The orchestrators of Shigella flexneri infection

Abstract

Shigella flexneri is a pathogenic bacterium with an intriguing set of effectors which collectively orchestrate a truly successful mode of infection. The main effector contributing to the process of entry is IpgB1 associated with Spa15, a type three secretion (TTS) chaperone. Once secreted, IpgB1 skilfully hijacks the RhoG-ELMO-Dock180 pathway to stimulate membrane ruffling resulting in S. flexneri entry into the host. Escape from autophagy is the role of the IcsB effector which is associated with another TTS chaperone, IpgA. The secreted IcsB is able to mask VirG from detection by the autophagy protein and prevents destruction of the bacterium upon entry.
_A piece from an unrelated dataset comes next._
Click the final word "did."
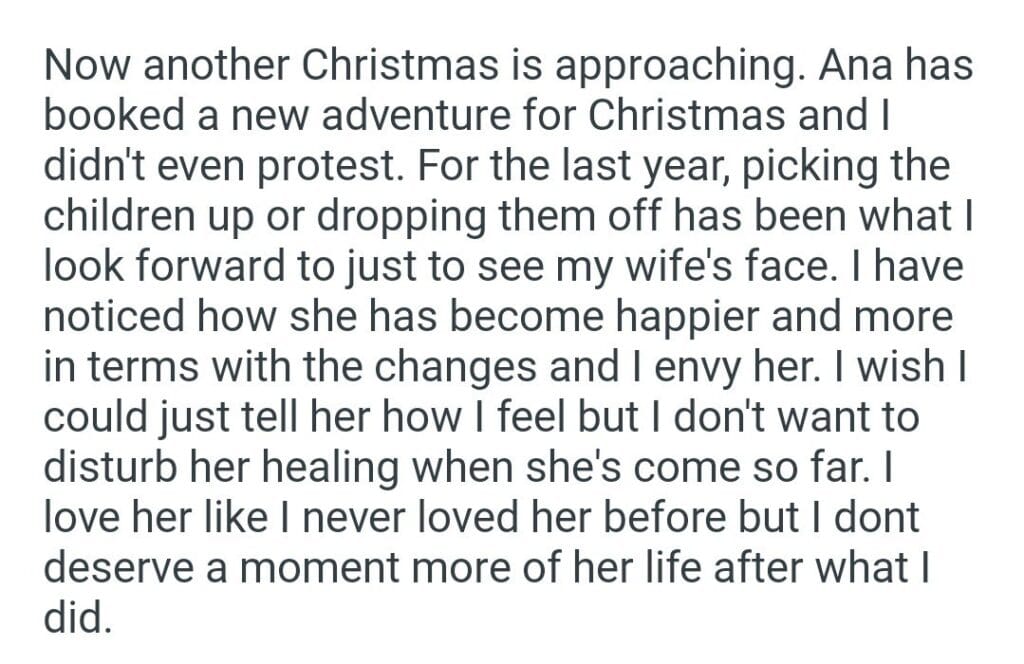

Colonization of the host cell is mainly down to a late secreted effector, IpaH9.8, which enters the nucleus and inhibits the role of U2AF35 in splicing activity. IpaH9.8 C-terminal domain which has structural flexibility and ubiquitin ligase activity binds to U2AF35 and down-regulates pro-inflammatory responses by the host cell, allowing S. flexneri to colonize. Intracellular and intercellular movements of S. flexneri and thus the ability for the bacterium to spread to neighbouring cells is orchestrated by the surface-exposed protein VirG which interacts with vinculin and N-WASP and promotes actin polymerization.